If the feature is enabled, vanilla_zeta() performs a test that verifies whether the calculation has converged, which is essential for ensuring the correctness of the result.
'Trust' (verify result) enabled: true, false
var input_TrustEnabled = true;
If 'Trust' is disabled (false), the output listed in [4] will always be '-1', indicating that it is not enabled.
If 'Trust' is enabled, you will get a value from '0' up to '0.999999999999999'. The meaning of this value will be explained shortly below.
Be aware that the result verification 'Trust' requires a lot of computational power! If the output[4] is not relevant, set the feature to 'false' to save time.
Step 2 – EXECUTE: Execute vanilla_zeta()
var output_array = vanilla_zeta(input_Real, input_Imag, input_Effort, input_TrustEnabled);
Step 3 – Output: Interpreting the return values of vanilla_zeta()

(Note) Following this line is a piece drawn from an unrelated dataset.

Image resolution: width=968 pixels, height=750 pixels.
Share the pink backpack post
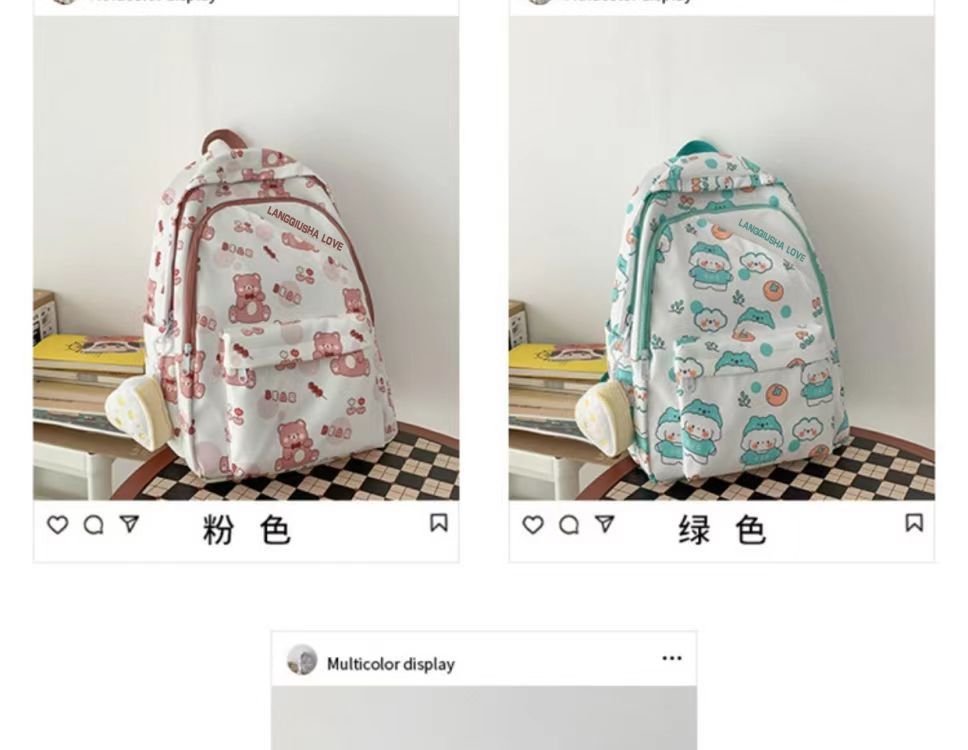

Output descriptions: Results for ζ(s) where s = input_Real + input_Imag·i
(for vanilla_gamma(), replace ζ with Γ accordingly)
output_array[0] - Real part of ζ(s)
output_array[1] - Imaginary part of ζ(s)
output_array[2] - Magnitude |ζ(s)|
output_array[3] - Argument arg(ζ(s)) in radians (−π, π]
output_array[4] - Trust value [0 ... 0.999999999999999]
output_array[5] - Boolean flag: true if no calculation errors
output_array[6] - Processing time (ms)
Outputs [0] to [3]:
The interpretation is self-explanatory.
With the given input, the first nontrivial zero of the zeta function should approximately be obtained, i.e., ≈ 0 + 0i.
Output[5]:
This boolean flag is true if the calculation finished without errors; otherwise false. When false output[0] shows #err (overflow/underflow, or division by zero) or #ins (invalid input). Always check this flag before using the results.
Output[6]:
This is self-explanatory.
Short runs may not let the CPU reach its full clock speed, which can make the measured time appear longer than it really is.
Use a larger workload for more reliable performance measurements.
Additionally, the times can vary significantly depending on the region (real-imaginary position)!
Output[4] - Result Verification / Trust:
Possible results are '-1' if disabled, '0' (zero), or a value greater than '0' up to the maximum of '0.999999999999999'.
The meaning of '=0' (exact zero) is that no convergence has been registered. Assume that the result is incorrect in this case.
Now if the value is greater than '0' and at most '0.999999999999999', convergence has happened and the result should be correct. To obtain better values, always choose a high 'input_Effort'.
The exact interpretation of the value is simple - the closer it approaches '1', the better the convergence, which often indicates more accurate results.
Note on Output[4] – Result Verification / Trust:
This feature helps you check the quality of the results, but the reported correctness can be wrong. For more confidence, compare the values with results from other algorithms or implementations.
Still, the value reported under 'Trust' is not just an add-on; it is derived from additional, computation-heavy checks.